Только 26 октября князь рапортовал наверх: заключённая находится в тяжёлом состоянии; «лекарь отчаивается в её излечении и сказывает, что она, конечно, недолго проживёт». «Хотя во все время её содержания употребляется для неё строгость в присмотре, однако ж всегда производимо ей было неизнурительное пропитание, — оправдывался он перед императрицей, — следовательно, если она умрёт, то сие случиться может не иначе, как по натуральной болезни, приключившейся ей от перемены бывшего состояния».
В этой ситуации вновь потребовался священник, чтобы воздействовать на «безверную» даму. Образованный батюшка из храма Рождества Богородицы «на Невском проспекте» Пётр Андреев, дав подписку о неразглашении, получил инструкцию «всевозможными увещаниями довести её до того, дабы она в преступлении своём принесла чистосердечное раскаяние и открыла о своей природе и действиях истинную».
Но и власть духовная в деле открытия истины не преуспела. Из представленного отцом Петром отчёта следовало: 30 ноября на исповеди (проводившейся на немецком языке) больная призналась, что крещена «в вере греческого исповедания», но «ни единожды не исповедывалась» и о родителях своих «не имеет сведения». Далее она повторила, как «сущую правду», всё ту же историю о своих странствиях по Азии и Европе, не призналась в самозванстве и не назвала сообщников — после чего «изнемогла» и священник вынужден был оставить больную. Исповедь продолжилась на следующий день, 1 декабря. Умиравшая каялась в том, что «жизнь свою с самых младых лет провождала в нечистоте телесной и во многих Богу противных делах», но ни в каких политических грехах так и не призналась. Приобщённый к делу рапорт обер-коменданта столицы генерал-майора Андрея Чернышёва извещал главнокомандующего, что 4 декабря «пополудни в 7 часу означенная женщина от показанной болезни волею Божию умре, а пятого числа в том же равелине, где содержана была, тою же и командою, которая при карауле в оном равелине определена, глубоко в землю похоронена».

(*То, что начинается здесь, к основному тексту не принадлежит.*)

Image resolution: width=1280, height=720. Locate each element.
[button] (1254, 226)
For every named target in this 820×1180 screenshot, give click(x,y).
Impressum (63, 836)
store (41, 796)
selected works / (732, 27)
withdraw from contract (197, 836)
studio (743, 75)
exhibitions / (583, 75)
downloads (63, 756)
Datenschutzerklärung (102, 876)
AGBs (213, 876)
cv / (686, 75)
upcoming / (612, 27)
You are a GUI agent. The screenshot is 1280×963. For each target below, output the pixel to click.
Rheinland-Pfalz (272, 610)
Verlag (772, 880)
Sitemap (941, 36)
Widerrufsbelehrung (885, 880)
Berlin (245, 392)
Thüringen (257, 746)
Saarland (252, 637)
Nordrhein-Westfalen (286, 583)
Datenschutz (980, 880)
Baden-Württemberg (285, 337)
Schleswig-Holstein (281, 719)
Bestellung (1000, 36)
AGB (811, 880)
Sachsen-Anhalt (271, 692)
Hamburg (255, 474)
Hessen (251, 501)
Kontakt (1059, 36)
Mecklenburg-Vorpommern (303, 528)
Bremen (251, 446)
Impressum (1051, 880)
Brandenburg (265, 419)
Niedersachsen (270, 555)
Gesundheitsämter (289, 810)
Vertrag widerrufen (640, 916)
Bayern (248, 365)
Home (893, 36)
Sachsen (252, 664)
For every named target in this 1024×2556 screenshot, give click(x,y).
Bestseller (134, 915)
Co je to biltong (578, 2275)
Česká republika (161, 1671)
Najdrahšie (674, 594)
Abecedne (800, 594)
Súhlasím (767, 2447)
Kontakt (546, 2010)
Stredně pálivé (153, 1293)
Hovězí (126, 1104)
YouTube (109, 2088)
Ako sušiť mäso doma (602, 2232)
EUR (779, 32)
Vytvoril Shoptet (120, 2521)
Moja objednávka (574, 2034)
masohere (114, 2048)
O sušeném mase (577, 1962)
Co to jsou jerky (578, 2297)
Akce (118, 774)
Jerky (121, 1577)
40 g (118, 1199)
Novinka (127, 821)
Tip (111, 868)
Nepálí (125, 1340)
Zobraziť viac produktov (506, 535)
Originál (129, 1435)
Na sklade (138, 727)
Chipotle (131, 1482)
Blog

От обольстительной, но неудачливой претендентки на российский престол остались лишь её наряды и немногочисленные принадлежности, вошедшие в «Опись имеющимся в двух баулах вещам». В описи значатся роброны и юбки разных цветов с фижмами — атласные, канифасные, тафтяные, гранитуровые, «с флёровою выкладкою», «кофточки и юпки ж попарно», мантильи, тонкие рубашки голландского полотна. Домашний «салоп[25] атласный голубой на куньем меху» вполне годился для того, чтобы в неофициальной обстановке принимать поклонников.